FrankBoltzmann · September 8, 2014, 8:09am

[QUOTE=Aleksandar;1261540]In spite of being in a rush, I implemented what you proposed and … Results are useless!
I read the difference between CPU and GPU time stamps at the beginning of the application (it was 6655170365911ns) and at the end (6655171233623ns). It was a debug version of the application.
The difference of the time stamps was 867712 ns, i.e. 0.87ms!

Now, let’s try in full speed with the release version:

Second try: 7364879422472.69 vs 7364879734914.50 = 0.312ms (greater difference at the end).

Third try: 7521515844922.50 vs 7521515987968.31 = 0.143ms (greater difference at the end).

Forth try: 7640450144996.02 vs 7640451072964.14 = 0.928ms.

Do you see the point?[/QUOTE]

Sorry, I was going to do this but I have been busy with other parts of my experiment. Thank you for the results!

This pretty much finishes our debate: it is impossible to measure the delay.

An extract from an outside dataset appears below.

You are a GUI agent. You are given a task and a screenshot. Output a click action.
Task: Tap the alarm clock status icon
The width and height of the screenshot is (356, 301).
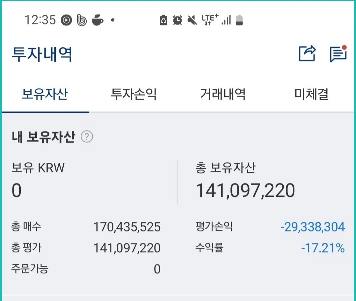177,20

I only wanted it for visual reasons, to make a time diagram that shows the timings and delays so that anyone could understand how asynchronous it can be, with real time values. But it’s not really that important, it would be just a convenience.

You have been really helpful! Sorry that you had to go through the trouble of implementing it yourself when you were in a rush, just to conclude that this whole debate goes nowhere!

Aleksandar · September 8, 2014, 10:23am

Since it is for illustration purpose only, you could draw CPU and GPU time diagrams separately (of course, preserve a sense of latency by moving GPU time-line a little bit to the right). On the other hand, the delay could be much longer that the whole process you want to illustrate.

I’m glad if I could help you.
And don’ be sorry. I wouldn’t do it if I wasn’t interested in the topic.